Experimental Design: SR-4554 administration, on days 1 and 8, was followed by plasma sampling for pharmacokinetic studies and by three MRS studies performed over 24 h on days 8 and 9. Unlocalized MR spectra were acquired from tumor (10- or 16-cm dual resonant 1H/19F surface coil; 1.5 T Siemens Vision MR system; 2048 transients acquired over 34 min; 1.28-ms adiabatic pulse; repetition time, 1 s). Plasma drug concentrations were measured with a validated high-performance liquid chromatography method. Noncompartmental pharmacokinetic analysis was performed.

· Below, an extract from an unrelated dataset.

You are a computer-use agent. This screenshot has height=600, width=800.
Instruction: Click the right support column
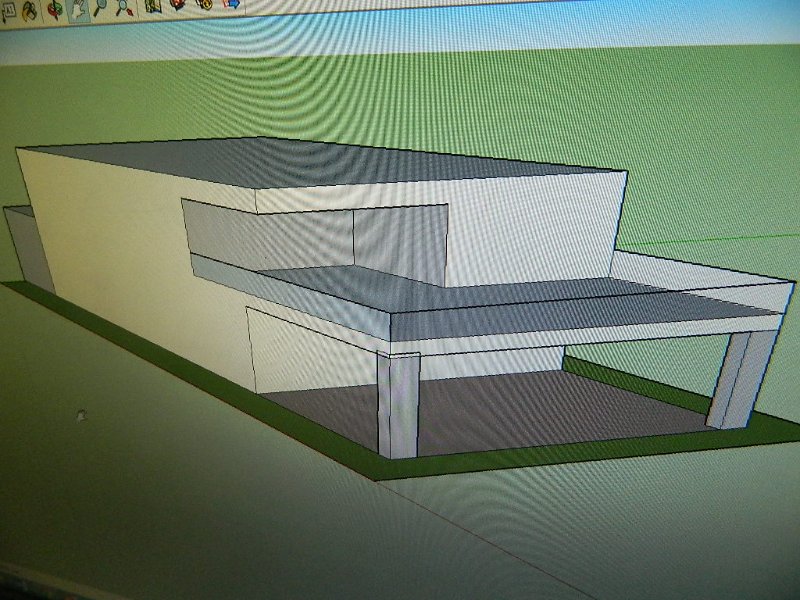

Results: Eight patients underwent pharmacokinetic studies, receiving doses of SR-4554 of 400-1600 mg/m2. Peak plasma concentrations increased linearly with the SR-4554 dose (r2 = 0.80; P = 0.0002). The plasma elimination half-life was relatively short (mean ± SD, 3.28 ± 0.59 h), and plasma clearance was quite rapid (mean ± SD, 12.8 ± 3.3 liters/h). Urinary recovery was generally high. SR-4554 was well tolerated. A single patient experienced dose-limiting toxicity (nausea and vomiting) at 1600 mg/m2. The maximum tolerated dose was 1400 mg/m2. SR-4554 was detected spectroscopically in tumors immediately after infusion at doses of 400-1600 mg/m2. At the highest dose (1600 mg/m2), SR-4554 was detectable in tumor at 8 h, but not at 27 h.
Conclusions: SR-4554 has plasma pharmacokinetic and toxicity profiles suitable for use as a hypoxia probe. It can be detected in tumors by unlocalized MRS. Additional clinical studies are warranted.